**WRITTEN TASK**
How many lines in the data entries below contain the string "header"? Matching is case-sensitive. Reply with the number alone.

:: STORED ROWS

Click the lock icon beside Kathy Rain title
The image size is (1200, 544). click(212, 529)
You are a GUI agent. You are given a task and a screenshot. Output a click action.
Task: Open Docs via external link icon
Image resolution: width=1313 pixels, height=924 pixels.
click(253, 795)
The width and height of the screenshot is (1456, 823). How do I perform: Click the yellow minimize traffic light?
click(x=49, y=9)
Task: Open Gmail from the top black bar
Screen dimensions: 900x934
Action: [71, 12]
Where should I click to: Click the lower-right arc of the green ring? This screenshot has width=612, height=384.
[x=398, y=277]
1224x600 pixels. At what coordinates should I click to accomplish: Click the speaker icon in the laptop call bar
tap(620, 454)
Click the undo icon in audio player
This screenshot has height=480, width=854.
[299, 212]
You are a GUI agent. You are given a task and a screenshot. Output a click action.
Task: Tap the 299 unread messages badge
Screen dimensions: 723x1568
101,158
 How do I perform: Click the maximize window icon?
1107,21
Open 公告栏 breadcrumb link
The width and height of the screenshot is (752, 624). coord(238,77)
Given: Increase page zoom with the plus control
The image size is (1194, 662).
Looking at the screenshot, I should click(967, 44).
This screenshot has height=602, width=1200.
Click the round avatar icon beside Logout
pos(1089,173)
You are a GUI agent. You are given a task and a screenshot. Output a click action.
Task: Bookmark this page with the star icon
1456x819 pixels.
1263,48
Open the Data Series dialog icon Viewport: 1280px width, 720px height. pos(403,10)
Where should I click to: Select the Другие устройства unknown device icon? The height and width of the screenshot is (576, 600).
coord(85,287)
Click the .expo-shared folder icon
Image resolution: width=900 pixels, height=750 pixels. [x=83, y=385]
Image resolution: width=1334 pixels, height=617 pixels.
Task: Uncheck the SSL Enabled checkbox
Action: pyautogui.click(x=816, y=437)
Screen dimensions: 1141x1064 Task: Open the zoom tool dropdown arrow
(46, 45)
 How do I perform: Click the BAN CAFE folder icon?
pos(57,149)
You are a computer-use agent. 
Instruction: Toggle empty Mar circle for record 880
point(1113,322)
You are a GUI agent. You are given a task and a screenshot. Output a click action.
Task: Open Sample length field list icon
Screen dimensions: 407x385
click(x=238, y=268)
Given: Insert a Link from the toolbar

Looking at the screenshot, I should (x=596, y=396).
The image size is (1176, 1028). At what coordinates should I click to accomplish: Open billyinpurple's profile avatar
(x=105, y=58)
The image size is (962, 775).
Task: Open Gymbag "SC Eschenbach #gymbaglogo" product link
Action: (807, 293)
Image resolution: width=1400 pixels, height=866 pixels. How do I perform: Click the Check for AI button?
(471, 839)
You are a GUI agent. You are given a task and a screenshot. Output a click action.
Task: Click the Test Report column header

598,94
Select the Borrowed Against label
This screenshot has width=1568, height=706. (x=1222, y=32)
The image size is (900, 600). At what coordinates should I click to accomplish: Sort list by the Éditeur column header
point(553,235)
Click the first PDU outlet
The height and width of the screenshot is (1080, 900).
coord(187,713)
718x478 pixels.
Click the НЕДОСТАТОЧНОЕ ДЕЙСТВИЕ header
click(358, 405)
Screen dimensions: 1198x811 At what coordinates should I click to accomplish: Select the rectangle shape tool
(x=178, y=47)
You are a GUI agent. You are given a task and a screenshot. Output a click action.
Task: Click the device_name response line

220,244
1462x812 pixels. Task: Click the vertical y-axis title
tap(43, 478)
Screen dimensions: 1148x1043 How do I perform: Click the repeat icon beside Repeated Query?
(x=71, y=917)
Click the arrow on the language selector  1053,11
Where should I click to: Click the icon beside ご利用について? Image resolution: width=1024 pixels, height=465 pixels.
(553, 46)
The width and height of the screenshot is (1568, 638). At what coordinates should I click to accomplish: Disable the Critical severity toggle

::::

**SOLUTION FOR THIS EXERCISE**
3